Hormones and their signaling pathways are essential to normal functioning of all tissues and organs in invertebrate and vertebrate species. Normal communication of the endocrine system can be disrupted by exogenous substances like EDCs, which have the same attributes as endogenous hormones. EDCs possess the ability to be active at low concentrations and like endogenous hormones, they are able to bind to receptors at very low concentrations. Therefore, endocrine disruption can occur from low-dose exogenous hormone exposure or from hormonally active substances that interfere with receptors for other hormonally assisted processes. In addition, some EDCs are able to interact with multiple hormone receptors concurrently. They can work simultaneously to create additive or synergistic effects not observed with the individual compounds. EDCs can act on a number of physiological processes in a tissue specific manner. And, as with endogenous hormones, it is often not feasible to extrapolate low-dose effects from the high-dose effects of EDCs. Thus the mimicry of estradiol (E2) and the information that such compounds can cause harmful effects on reproduction and the endocrine system provide mechanistic evidence that EE2 found in oral contraceptives may adversely affect the oocyte or developing embryo.

Disrupting Hormones Chronically: Is This Safe?

Exposure timing is of interest and importance. When does exposure to the endocrine disruptor EE2 in oral contraceptives disrupt the endocrine system? Oral contraceptives were designed to disrupt the endocrine system throughout the month to keep a woman from becoming pregnant. During this disruption, what happens to follicles or the oocytes? As they are repeatedly exposed to the compound EE2, does this modify or change either or both of them? It is conceivable that with contraceptive EE2 exposure alteration in follicles or oocytes occurs, since data from animal models suggest that hormonal compounds do cause changes in follicular, embryonic, and fetal development. Does repeated exposure to the synthetic hormone EE2 cause harmful changes to human follicles and/or oocytes as well? If so, in this case, the adverse effects of disruption would happen even before fertilization occurs.

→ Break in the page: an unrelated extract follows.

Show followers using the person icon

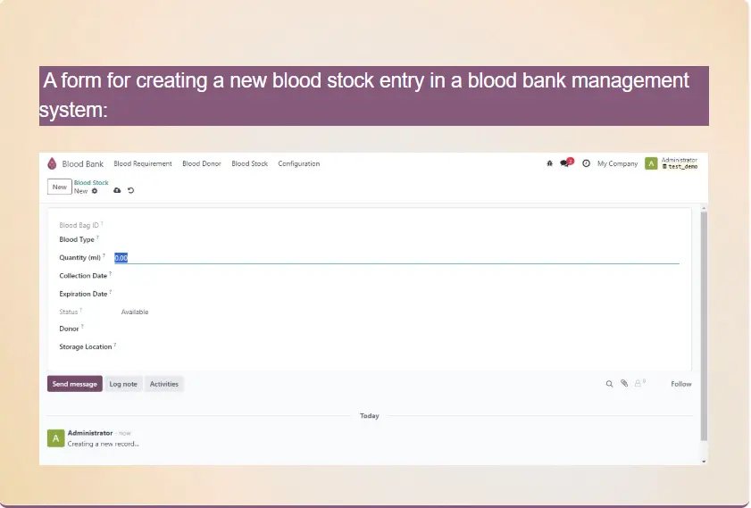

Becoming Pregnant while on Oral Contraceptives: Potential Dangers

Oral contraceptives are reported to be 99.9% effective if used properly. Less than 1 out of 100 women will get pregnant each year if they always take the pill each day as directed. Moreover, about 9 out of 100 women will get pregnant each year if they don’t always take the pill each day as directed. That means that out of the 11 million U.S. women using oral contraceptives, up to 100,000 may get pregnant while continuing to take EE2 after oocyte fertilization. Those embryos would then be directly exposed to pharmacologic doses of EE2. It is conceivable that exposure to EE2 could adversely affect the developing embryo. And, the time-frame for oral contraceptive wash-out is not clear even after discontinued use of the pills. Even if there is full drug wash-out, persisting toxicological, genetic, and epigenetic effects are possible. Harmful EE2 exposure could then occur after fertilization and during early development of the embryo.

There is also the potential for some EDCs to produce effects that can cross generations, meaning that exposure may affect not only the development of the first offspring but also their offspring over generations. This means that effects of EDCs could increase over generations due to both transgenerational transmission of the modified epigenetic programming, and the continued exposure across generations possibly imparting disease sensitivity later in time. Thus, the ability of ancestral exposures to promote disease susceptibility greatly complicates the possible threat to the health of subsequent generations, through exposure to EDCs such as EE2.

Autism and Oral Contraceptives: Is there a Connection?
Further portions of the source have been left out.